* start Input *

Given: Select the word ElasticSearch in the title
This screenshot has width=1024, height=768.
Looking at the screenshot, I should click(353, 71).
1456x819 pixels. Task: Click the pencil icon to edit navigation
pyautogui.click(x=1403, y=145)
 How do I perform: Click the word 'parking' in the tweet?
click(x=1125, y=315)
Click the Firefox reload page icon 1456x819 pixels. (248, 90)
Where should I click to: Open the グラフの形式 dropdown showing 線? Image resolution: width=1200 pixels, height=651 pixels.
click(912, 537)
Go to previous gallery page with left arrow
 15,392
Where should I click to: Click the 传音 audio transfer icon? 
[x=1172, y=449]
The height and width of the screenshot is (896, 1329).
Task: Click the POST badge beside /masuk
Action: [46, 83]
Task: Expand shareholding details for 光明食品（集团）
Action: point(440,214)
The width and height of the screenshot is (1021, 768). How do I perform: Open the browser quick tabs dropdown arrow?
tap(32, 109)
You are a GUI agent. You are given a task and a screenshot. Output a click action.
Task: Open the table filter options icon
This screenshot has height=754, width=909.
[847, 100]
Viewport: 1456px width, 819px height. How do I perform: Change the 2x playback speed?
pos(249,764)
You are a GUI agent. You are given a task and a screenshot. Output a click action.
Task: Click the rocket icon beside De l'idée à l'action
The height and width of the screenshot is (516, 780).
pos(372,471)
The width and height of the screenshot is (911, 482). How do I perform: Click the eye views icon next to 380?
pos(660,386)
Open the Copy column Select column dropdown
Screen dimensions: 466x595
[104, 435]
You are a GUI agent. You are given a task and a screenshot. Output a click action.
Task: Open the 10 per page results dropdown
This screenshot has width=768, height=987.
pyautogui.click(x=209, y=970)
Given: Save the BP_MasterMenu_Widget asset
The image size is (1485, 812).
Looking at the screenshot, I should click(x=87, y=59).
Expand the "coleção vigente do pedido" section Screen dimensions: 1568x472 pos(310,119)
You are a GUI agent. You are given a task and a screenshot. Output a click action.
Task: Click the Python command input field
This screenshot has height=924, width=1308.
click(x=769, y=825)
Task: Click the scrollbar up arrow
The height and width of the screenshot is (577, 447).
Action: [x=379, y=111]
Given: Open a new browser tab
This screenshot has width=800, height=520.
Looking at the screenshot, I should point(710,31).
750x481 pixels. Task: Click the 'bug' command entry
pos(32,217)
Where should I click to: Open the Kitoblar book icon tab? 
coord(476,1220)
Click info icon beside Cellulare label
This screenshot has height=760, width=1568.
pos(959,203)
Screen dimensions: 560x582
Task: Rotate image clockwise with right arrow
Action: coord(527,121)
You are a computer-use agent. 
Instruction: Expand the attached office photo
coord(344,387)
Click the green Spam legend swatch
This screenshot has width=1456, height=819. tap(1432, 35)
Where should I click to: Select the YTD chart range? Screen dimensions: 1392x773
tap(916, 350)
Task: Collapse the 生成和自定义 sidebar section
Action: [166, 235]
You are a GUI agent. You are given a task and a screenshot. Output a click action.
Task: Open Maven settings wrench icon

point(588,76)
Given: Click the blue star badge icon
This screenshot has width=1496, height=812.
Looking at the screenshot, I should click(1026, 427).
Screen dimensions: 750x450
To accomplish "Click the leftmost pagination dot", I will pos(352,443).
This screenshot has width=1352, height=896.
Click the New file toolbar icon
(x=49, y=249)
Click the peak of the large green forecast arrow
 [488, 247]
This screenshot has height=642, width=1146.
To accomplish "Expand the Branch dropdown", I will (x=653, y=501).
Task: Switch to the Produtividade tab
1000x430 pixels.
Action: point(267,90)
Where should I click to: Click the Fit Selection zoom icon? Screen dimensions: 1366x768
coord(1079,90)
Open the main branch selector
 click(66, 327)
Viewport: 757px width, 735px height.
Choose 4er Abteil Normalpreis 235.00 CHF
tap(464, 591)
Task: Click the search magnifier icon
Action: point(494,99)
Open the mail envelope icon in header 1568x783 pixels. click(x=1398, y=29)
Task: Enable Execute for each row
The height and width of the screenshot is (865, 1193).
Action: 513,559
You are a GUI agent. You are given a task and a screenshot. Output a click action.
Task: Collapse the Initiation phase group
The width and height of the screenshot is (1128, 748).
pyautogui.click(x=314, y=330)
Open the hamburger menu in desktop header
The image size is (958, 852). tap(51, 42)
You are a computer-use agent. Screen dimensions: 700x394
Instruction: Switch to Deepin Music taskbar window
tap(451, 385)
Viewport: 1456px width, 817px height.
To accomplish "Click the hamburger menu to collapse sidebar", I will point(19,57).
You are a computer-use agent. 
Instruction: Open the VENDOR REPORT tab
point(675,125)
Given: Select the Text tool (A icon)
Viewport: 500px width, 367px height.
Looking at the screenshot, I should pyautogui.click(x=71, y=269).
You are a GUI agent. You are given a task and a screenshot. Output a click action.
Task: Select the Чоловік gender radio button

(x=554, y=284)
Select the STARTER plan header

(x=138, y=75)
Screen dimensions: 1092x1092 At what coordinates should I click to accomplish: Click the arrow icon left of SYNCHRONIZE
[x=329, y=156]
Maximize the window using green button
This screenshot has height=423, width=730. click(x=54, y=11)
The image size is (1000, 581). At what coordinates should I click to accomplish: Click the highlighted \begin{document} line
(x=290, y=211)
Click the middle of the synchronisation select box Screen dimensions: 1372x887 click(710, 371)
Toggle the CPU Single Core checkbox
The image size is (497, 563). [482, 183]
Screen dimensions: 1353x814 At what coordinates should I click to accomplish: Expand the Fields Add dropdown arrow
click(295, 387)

* end Input *

◆ Exercise instructions
Rewrite the rows starting at the line containing "How do I perform: Click the word" and ending at the line containing "Click the Firefox", with "tweet" changed to "post" and nothing else altered. Return only those lines.

◆ Result of this task
 How do I perform: Click the word 'parking' in the post?
click(x=1125, y=315)
Click the Firefox reload page icon 1456x819 pixels. (248, 90)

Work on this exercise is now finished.